Discipline hoists Nyangwa School to excellence

The electronic bell tolls at exactly 11.20a.m. Not a student in the silent compound of Nyangwa Boys’ High School in Mbeere South Sub-County, Embu County, responds to the bell. In other schools, the sound could be followed by noisy excited students filing out of classrooms.

This too, was the case at Nyangwa. Not any more. The 1,300 students have learnt to take their tea hastily and dash back to class before the bell; they are always a minute or so ahead of the gong.

Prudent time management is one of the many transformations the school has undergone in less than five years. Just this one aspect has enabled the institution to top in academia and co-curriculum activities.

Before 2010, the school's learners were notorious for indiscipline, which resulted in poor performance.

It had reached its lowest and something needed to be done. Two teachers were interdicted for 'compromising performance.' A new principal Moshe Musyoka came in and the school was on its way to recovery.

Desperate measures were undertaken to take the school back to its former glory. One of the school's unique tradition, the unwritten rule that no student is ever sent home for lack of school fees, was restored.

“It’s unfair for a student to lose out when others are learning due to lack of school fees. We have invested in a text message system through which we remind parents to pay the fee. It’s only when we are really strained and parents fail to cooperate that we send some students home,” says Musyoka.

Being the only major school in Mbeere South constituency which also performs well in the Kenyan Certificate of Secondary Education exams, many of its bright but poor students get a lion's share in bursary allocation from the CDF, county government, Children’s Department and corporates.

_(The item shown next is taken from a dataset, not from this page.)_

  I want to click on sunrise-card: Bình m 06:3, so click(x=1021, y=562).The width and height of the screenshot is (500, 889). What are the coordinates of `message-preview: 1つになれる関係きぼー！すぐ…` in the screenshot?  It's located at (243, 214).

To check indiscipline and falling performance, the school came up with new rules that included wake-up time of 4a.m. Of course, the students initially resisted.

“We approached the matter in a diplomatic manner by involving the student’s council and sensitising them on the importance of waking up early. They now wake up at 4am and prepare for class in just 10 minutes,” says Musyoka.

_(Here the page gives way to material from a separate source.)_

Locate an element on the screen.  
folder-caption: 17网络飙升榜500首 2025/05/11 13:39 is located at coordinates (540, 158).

He says they complete the syllabus by end of May and afterwards sit several exams which they also thoroughly revise.

The school was position two in Embu County, 58 nationally in 2013 KCSE exams and topped in History and Government countrywide with a mean of 11.23. Musyoka, also author of two books, teaches the subject.

After the students embraced the new changes, performance took an upward swing from 6.2 points in 2009, 7.8 points (2010), 8.7 points (2011), 9.4 points (2012) and 9.13 last year.This year, their target is 10.5 point.

The principal says the students and the school community at large is committed to achieving higher grades.

Despite being in a semi-arid area characterised by scorching sun and water shortage, Nyangwa has stood out as an oasis of success against which other schools routinely visit to benchmark.